Cette montée en puissance des divisions régionales et ethniques s’est manifestée de manière éclatante lors des élections présidentielles de 2023 : le président actuel, Bola Tinubu, candidat du All-Progressives Congress, est un musulman yoruba ; Atiku Abubakar, un musulman du Nord-Est, représentait le Parti Démocratique du Peuple ; et Peter Obi, un chrétien et membre du groupe ibo du Sud-Est, était le porte-drapeau du Parti du Travail.

Les profils des candidats et la sélection des vice-présidents, qui visaient à créer une liste équilibrée, ont souligné comment les différences politiques et programmatiques étaient souvent éclipsées par des identités ethniques, religieuses et régionales. De plus, l’opposition a contesté les résultats de l’élection, tandis que les campagnes et le processus de vote étaient entachés d’incidents de violence ethnique, ciblant particulièrement la communauté ibo.

Incitations perverties
Un des problèmes clés provient d’un système d’incitations perverties. Au Nigéria, les États ne disposent pas de l’indépendance nécessaire pour générer des revenus à partir des ressources situées dans leurs frontières, contrairement à la plupart des autres systèmes fédéraux. La structure politique et le cadre économique du pays demeurent hautement centralisés, échouant à respecter les principes d’un véritable fédéralisme, où les gouvernements régionaux et fédéraux devraient partager le pouvoir de décision de manière équitable. Cette situation a deux conséquences significatives : Premièrement, elle affecte négativement les États les plus riches en ressources ou les plus productifs ; deuxièmement, elle exacerbe les problèmes de mauvaise gouvernance, réduisant la responsabilité et sapant le principe de subsidiarité.

Ce système d’incitations perverties a été aggravé par des découvertes pétrolières majeures dans les années 1950 et par la création de la Nigeria National Petroleum Company en 1977, qui visait à centraliser la gestion des revenus pétroliers. Cela a conduit à une consolidation du fédéralisme « descendante », caractérisée par une lourde bureaucratie et des réseaux de patronage complexes.

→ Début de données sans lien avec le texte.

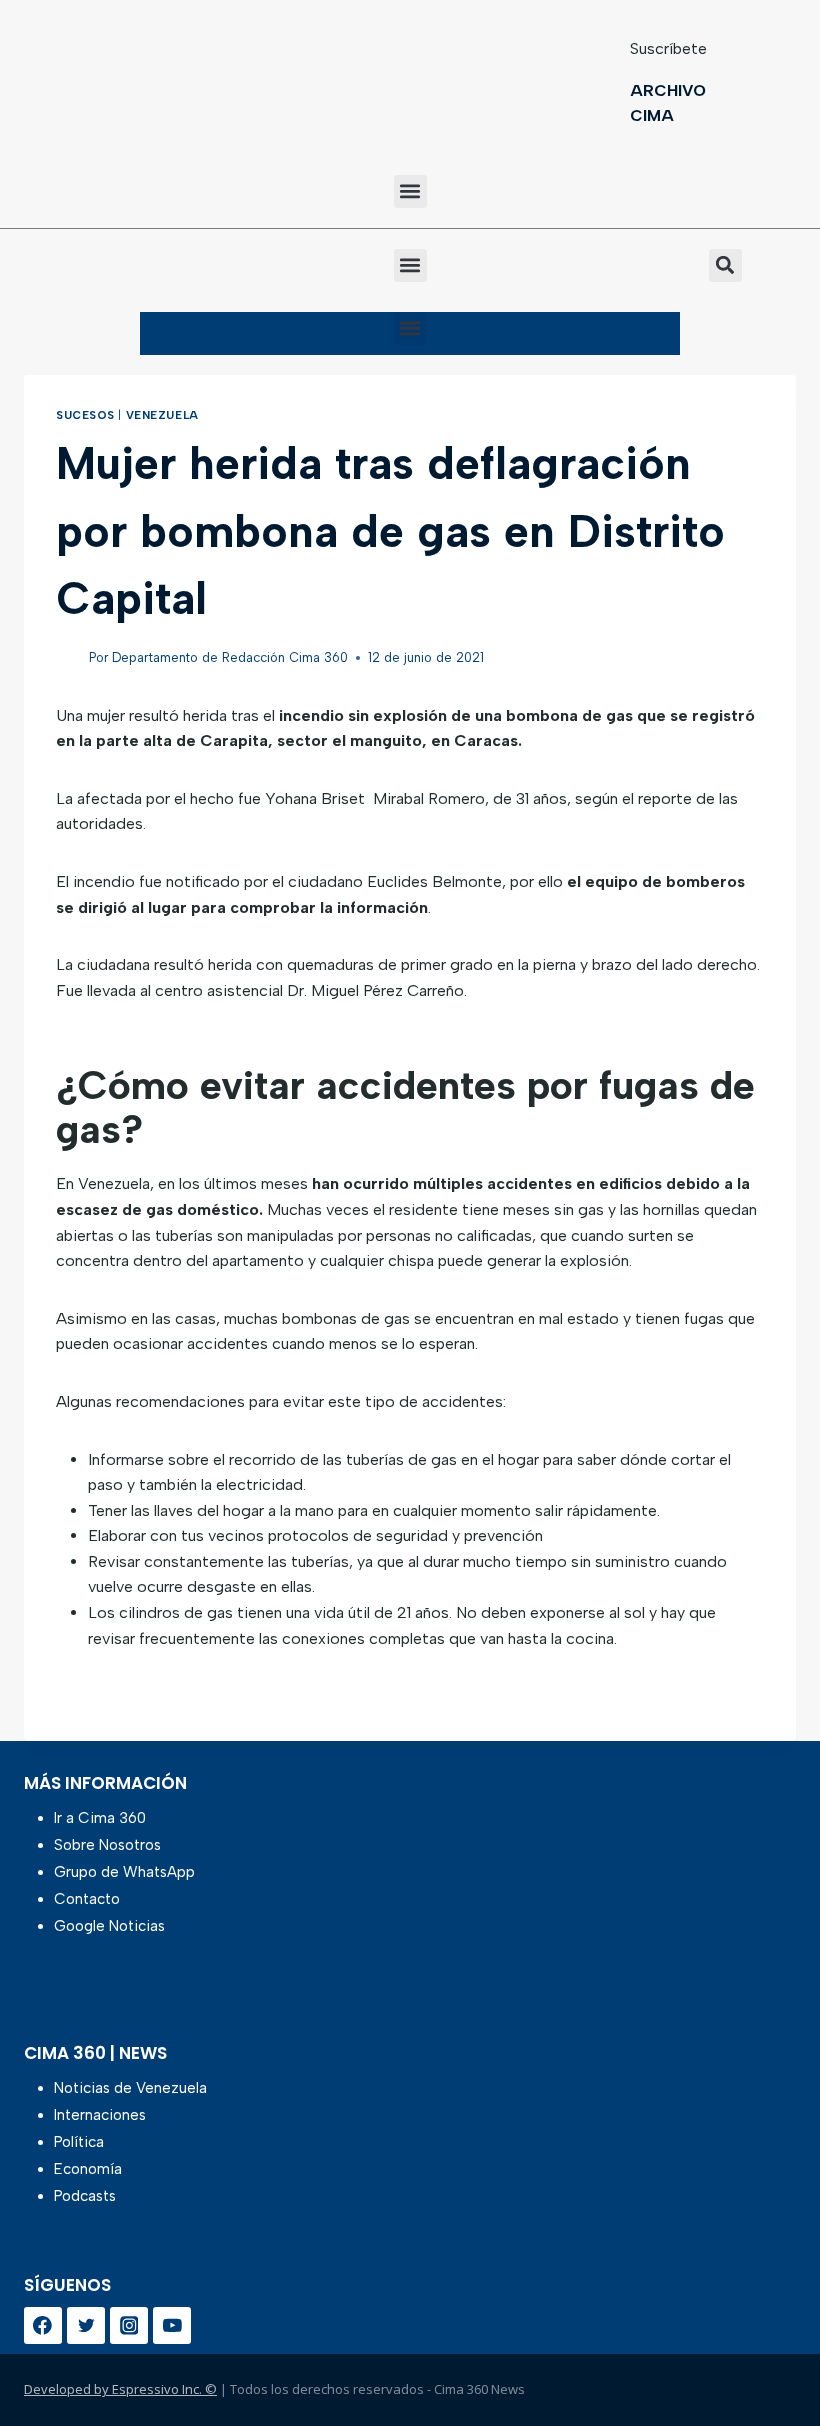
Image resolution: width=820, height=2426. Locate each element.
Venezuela (162, 415)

Par conséquent, la compétition pour l’accès au système extractif central est devenue le principal objectif des élites politiques. Cette situation a sapé le principe de dérivation, qui stipule que les revenus devraient être distribués proportionnellement en fonction de leur source. En conséquence, les États ont été dépouillés de l’autonomie, de la responsabilité et de la motivation nécessaires pour exploiter, développer et gérer efficacement leurs ressources.

L’approche n’a pas seulement créé des inefficacités, mais a également suscité du ressentiment et des griefs ethniques, en particulier parmi les soi-disant « minorités pétrolières », qui comprennent des groupes ethniques des zones riches en pétrole comme les Ijaw. Ce mécontentement est devenu de plus en plus apparent dans la région du delta du Niger, où les frustrations envers le gouvernement central et les entreprises multinationales augmentent. Il est important de noter que la demande d’autodétermination est un enjeu significatif dans le Delta depuis plus d’un siècle. Cependant, depuis 2005, les mouvements sécessionnistes ont gagné en importance, parallèlement à une augmentation des attaques contre les infrastructures pétrolières.

Les dynamiques de centralisation, de clientélisme et d’ethnicisation de la compétition politique exacerbent les tensions parmi les Nigérians et élargissent le fossé entre les citoyens ordinaires et les élites politiques.

Turbulences au Nigéria
En mai 2023, le gouvernement de Tinubu a audacieusement choisi d’éliminer les subventions pétrolières de longue date du Nigéria, visant à réorienter les fonds vers les infrastructures et les programmes sociaux. Ce changement de politique a immédiatement déclenché des troubles, avec des manifestations à l’échelle nationale éclatant à cause de l’augmentation des prix du carburant et d’une hausse significative du coût de la vie.

À la mi-2023, l’inflation avait dépassé les 24 pour cent, et les coûts de transport avaient doublé, affectant de manière disproportionnée les pauvres urbains et les communautés rurales qui dépendent du carburant pour leur subsistance.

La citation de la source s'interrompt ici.